# retic sexing pics



## sounddrive (Jan 4, 2007)

just wanted to see if anyone had any male, female pics to help sex my retic. i used to think it was a male but in the past 3 weeks it has become rather plump.
thanks
Steve


----------



## sports_doc (Nov 15, 2004)

Steve

I'm personally of the opinion that you cant accurately sex them by size/bulk/ look.

In the past I tried to use 'hip width' of the pelvic bones, but really it is an inexact 'science'. 

Sorry

Maybe someone else can help.

S


----------



## sounddrive (Jan 4, 2007)

thats kinda what i figured, i got it from a friend and it looked male, after quarantine i put it in a springtail heaven and now its fat and round. thats going to make finding the proper mate a task in it self. thanks for the info.


----------



## kyle1745 (Feb 15, 2004)

As stated a bit tough, but If they are adults (1 yr or so) the females seems to be a bit longer from nose to butt. Females seem a big rounder at the hips too. I've had a pair that was very clear who was who, and another where it was impossible to tell.


----------



## sounddrive (Jan 4, 2007)

what kind of difference, anyone know the lenght on a male and a female. mine is around 1.5yrs old so well into full grown.


----------



## sounddrive (Jan 4, 2007)

here is a pic of it id say its alittle small to be a female. it total length it close to 15-16mm.
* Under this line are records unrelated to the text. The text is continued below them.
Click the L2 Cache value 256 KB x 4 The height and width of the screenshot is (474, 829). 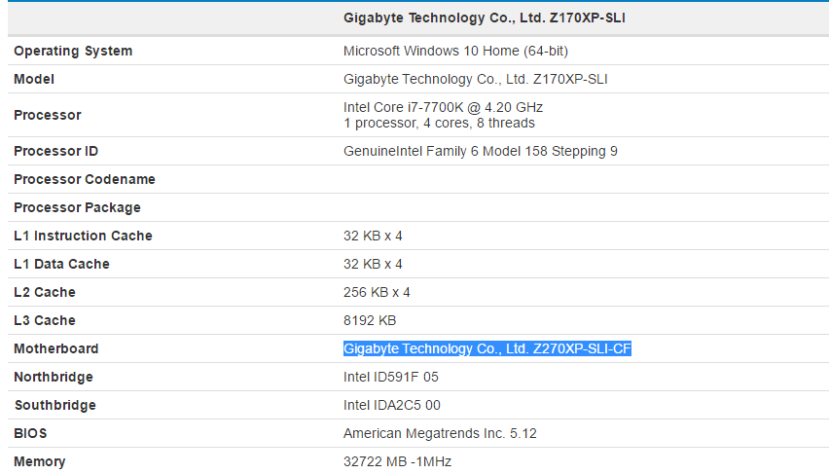pos(377,292)
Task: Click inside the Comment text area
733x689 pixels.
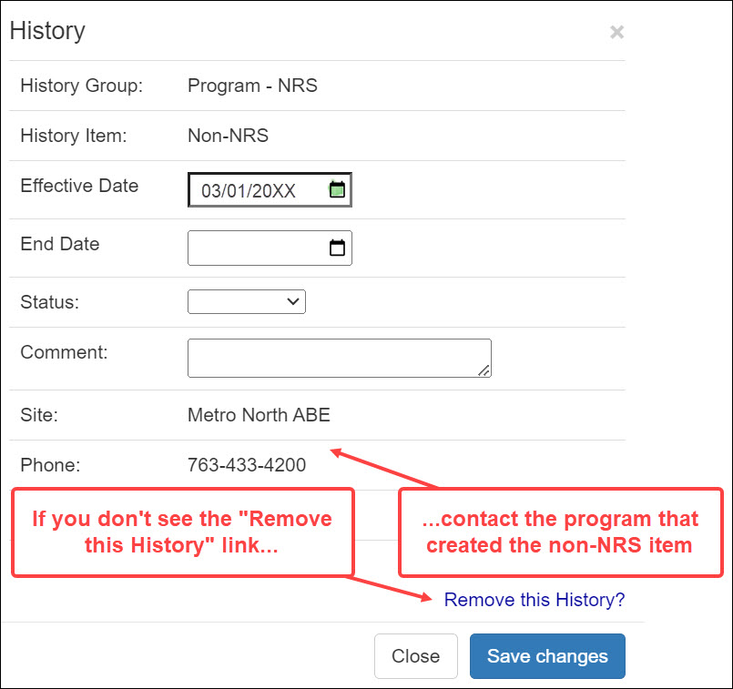Action: coord(328,357)
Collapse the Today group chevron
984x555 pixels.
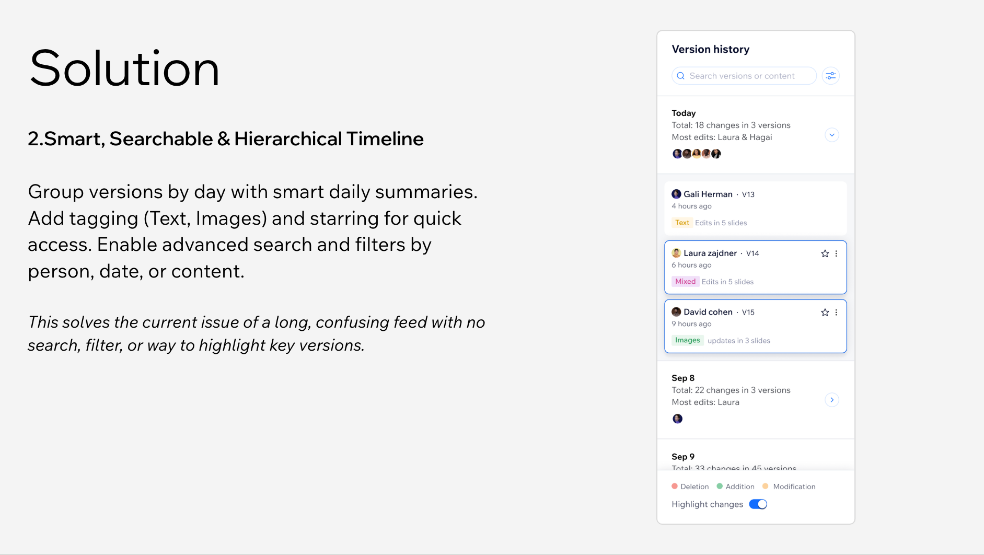(831, 135)
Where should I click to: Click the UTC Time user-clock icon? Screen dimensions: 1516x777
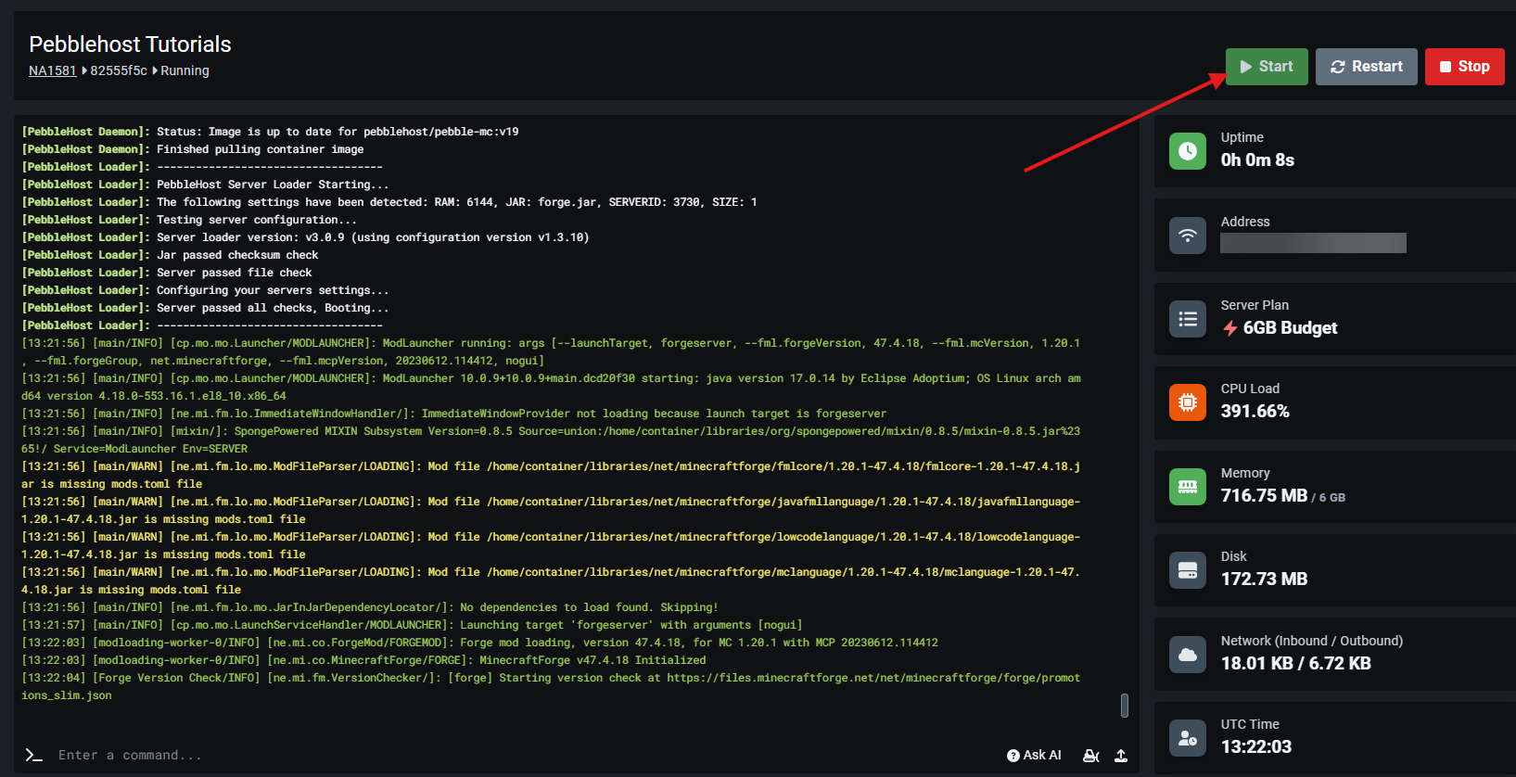1188,738
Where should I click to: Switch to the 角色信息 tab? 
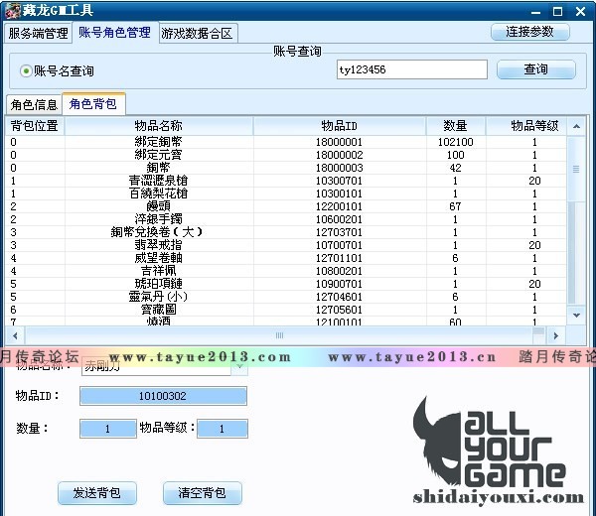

its plumped up a bit since this one.


----------



## rmelancon (Apr 5, 2004)

In my experience, healthy adult males are always more slender than healthy adult females.


----------



## sounddrive (Jan 4, 2007)

i would love to see an adult female compared to a male might make this a bit easier.


----------



## Julio (Oct 8, 2007)

what is the max size for these guys anyway? 20 mm?


----------



## sounddrive (Jan 4, 2007)

well i finally caught him calling today so its definitely a male now to locate on of those pesky females

and 14-16MM in males females alittle bigger 17-20mm


----------